--- Recorded data ---
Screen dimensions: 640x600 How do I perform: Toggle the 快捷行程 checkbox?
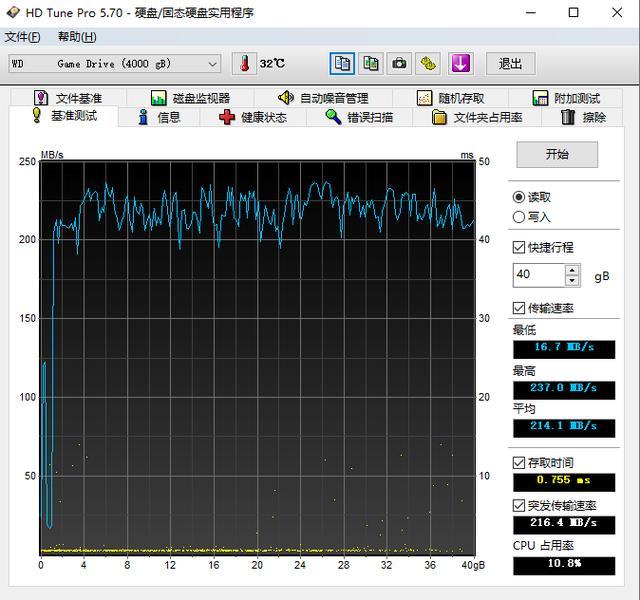519,247
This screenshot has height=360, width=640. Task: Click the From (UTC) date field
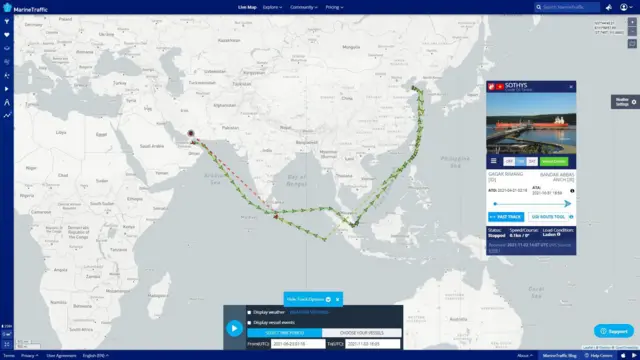click(x=298, y=344)
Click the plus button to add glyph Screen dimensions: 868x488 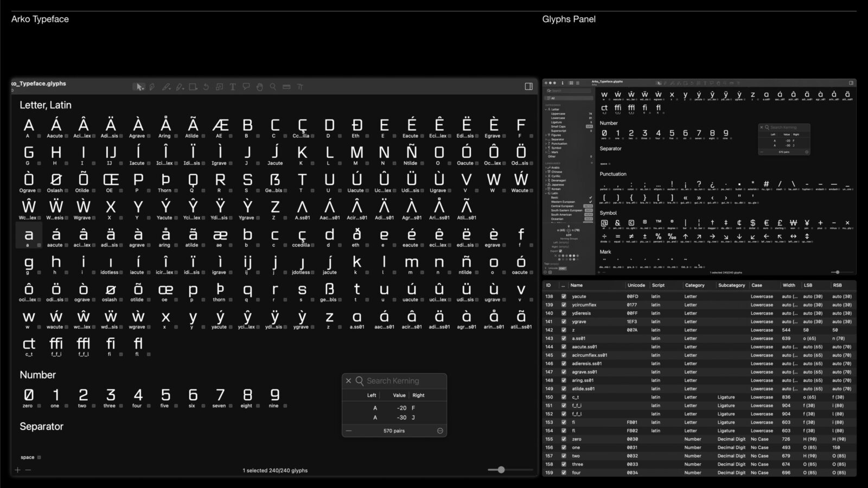[17, 470]
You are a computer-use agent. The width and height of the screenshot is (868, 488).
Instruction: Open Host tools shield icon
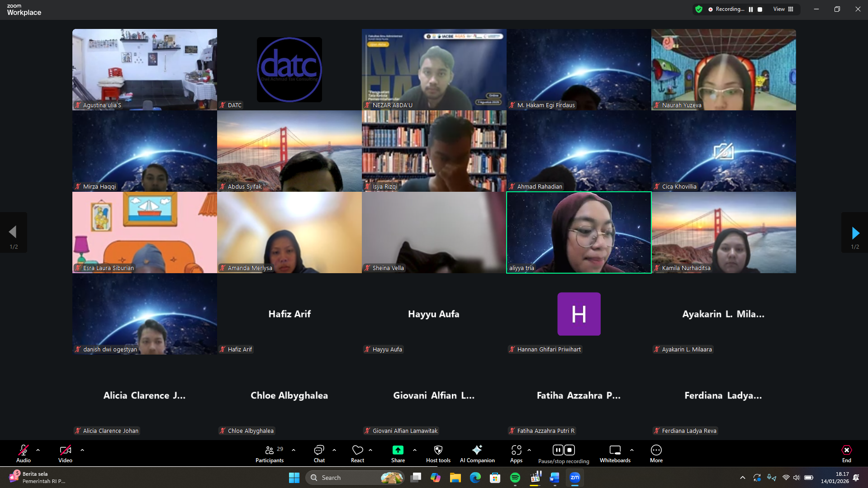pyautogui.click(x=438, y=454)
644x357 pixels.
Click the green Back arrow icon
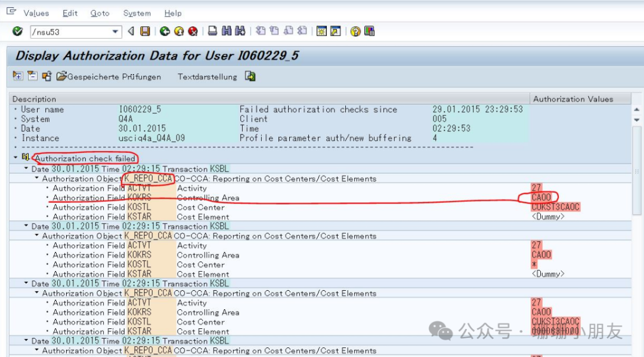[x=165, y=31]
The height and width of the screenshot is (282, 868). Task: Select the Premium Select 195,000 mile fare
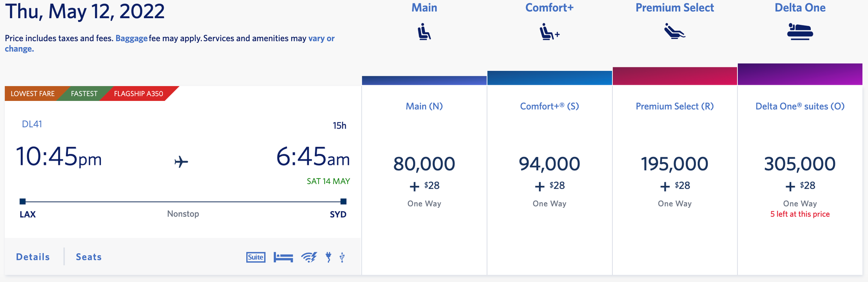674,163
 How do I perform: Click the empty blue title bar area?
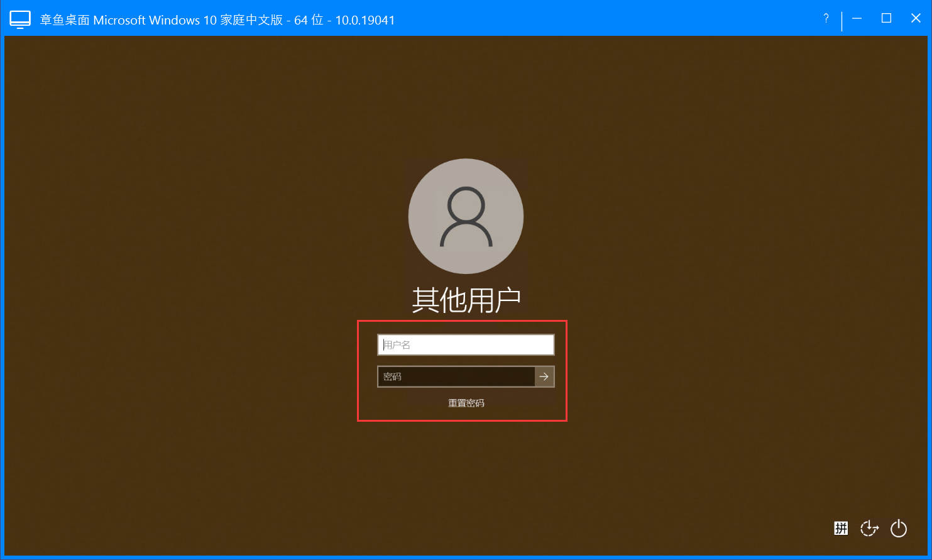[597, 19]
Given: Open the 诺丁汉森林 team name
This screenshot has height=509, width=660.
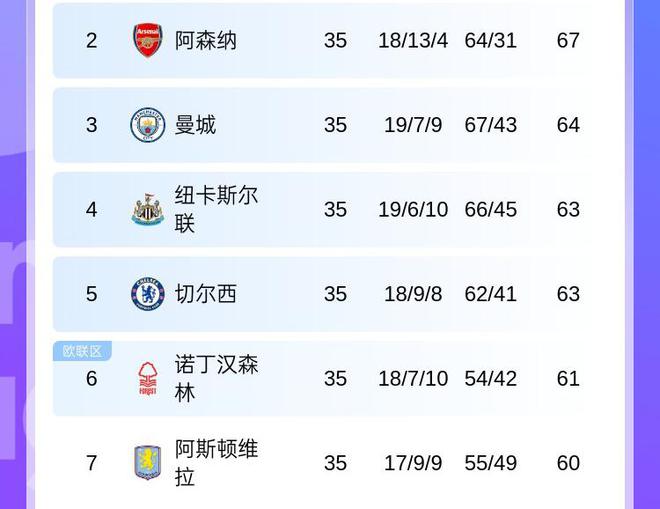Looking at the screenshot, I should 216,378.
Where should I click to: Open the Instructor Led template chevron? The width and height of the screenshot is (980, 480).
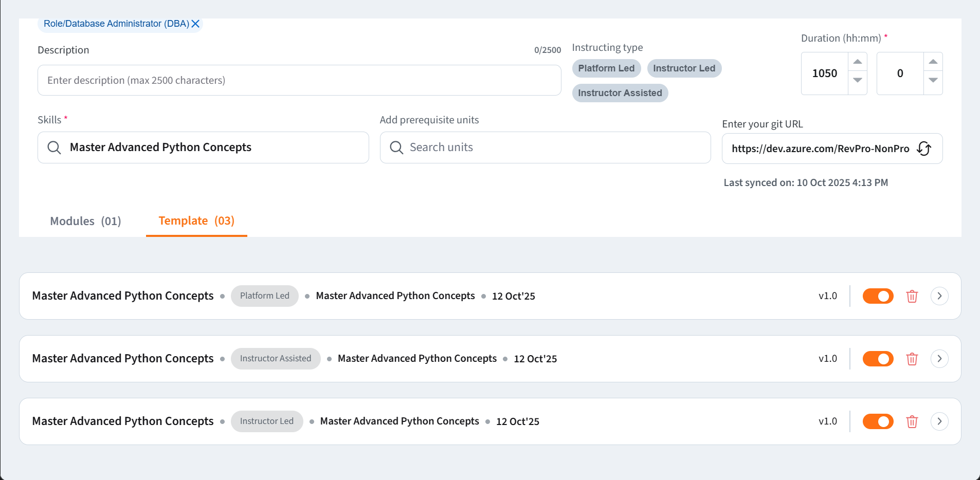coord(939,421)
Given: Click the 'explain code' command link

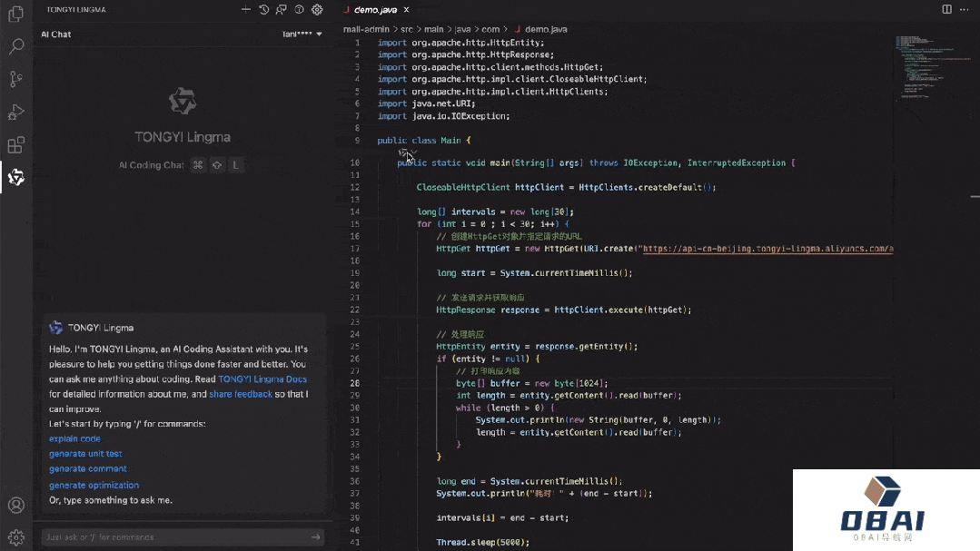Looking at the screenshot, I should pos(74,438).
---
Work to be completed >>
Beginning at the line that contains "How do I perform: Click", give the remaining lines of the records again exactly, through the last one. Leave out pictures.

Response area >>
 How do I perform: Click the empty blue title bar area?
[597, 19]
Given: Open the 诺丁汉森林 team name
This screenshot has height=509, width=660.
Looking at the screenshot, I should 216,378.
Where should I click to: Open the Instructor Led template chevron? The width and height of the screenshot is (980, 480).
coord(939,421)
Given: Click the 'explain code' command link

Looking at the screenshot, I should pos(74,438).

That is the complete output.